History-maker Craig Bellamy is Cardiff City’s leader of the pack
06:45 03 February 2014
©Focus Images Limited www.focus-images.co.uk +447814 482222
Ole Gunnar Solksjaer wants former Canary Craig Bellamy to remain Cardiff City’s leader of the pack.
Bellamy drew the Bluebirds level with a calm slot underneath John Ruddy to cancel out Robert Snodgrass’ opener before Kenwyne Jones rifled a winner seconds later. Solksjaer was keen to bring in the likes of exciting young prospects Wilfried Zaha and Fabio from Manchester United in the closing days of the transfer window, but his 34-year-old veteran will be key to the outcome of Cardiff’s relegation fight. Bellamy’s first Premier League goal for his hometown club also earned him a slice of history as the first man to score in the top flight for seven different teams during the modern era.

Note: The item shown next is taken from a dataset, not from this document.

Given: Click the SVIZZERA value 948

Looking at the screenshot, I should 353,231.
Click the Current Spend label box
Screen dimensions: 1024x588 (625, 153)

“That is a great achievement, but he’s not going to get an eighth, that’s for sure – he’ll be staying with us,” said Solskjaer. “He makes an impact with us on the training ground – he’s got standards that I was used to when I was playing where I was before – when you’re with players like Gary Neville, Roy Keane and Eric Cantona, they all demanded 100pc every day, and that’s exactly what he does. Craig’s a proud man and he’s proud to play for Cardiff.”
Solskjaer played down his own part in a maiden Premier League triumph since succeeding Malky Mackay following his decision to introduce Zaha to alter the flow of the game in the first half.
“Sometimes you’ve just got to make decisions and I felt it was right to put Wilf on,” he said. “He lifted the crowd, he lifted the players and maybe he frightened the Norwich defenders. He’s such an exciting talent. Going forward he’s one of the best players I’ve seen, but defensively we’ve got some work to do – but he’s a young lad, and he’s shown us already what he can do. Wilfried is exciting and he’s one of the best I’ve seen with the ball at pace.
“I was pleased with all the new lads. We brought Kenwyne in for what we saw - he’s a big target man who gives us something different. We played too much nice football in the beginning; sometimes playing a direct ball up to the frontman is the answer. Just looking at the first couple of touches Fábio had, he’s a great player.
“David (Moyes) has put trust in me as the person that’s best to take on him and Wilfried, to take them one step further and give them games.”
The Norwegian was also indebted to his keeper David Marshall’s shot-stopping prowess as he denied Norwich in a breathless finale.
“I’m not sure if nervous is the right word,” he said. “But it was a case of almost expecting them to score, as the momentum was with them at the end. We had the momentum towards the start of the second half, but they had it towards the end. Luckily we’ve got one of the best keepers in the league. David was wonderful, he kept us in the game and I think all of the players owe him a drink.
“I watched West Ham’s win over Swansea before our game and from seeing that and also Sunderland getting a good result, it felt even more important that we got the three points. We wanted a bright start, but again we started slowly - maybe I should do my half-time team talk before the game.”
Solksjaer’s side moved off the bottom of the Premier League table with victory ahead of a mammoth derby trip to Swansea City.
“When I came in I said I wanted to reach the top fifteen. That’s what we’re aiming for, and we’ve got a good chance because it’s so tight in there,” he said. “We also want to finish ahead of Swansea, so it’s a big game for us. We’re looking forward to it. It will be full of passion.”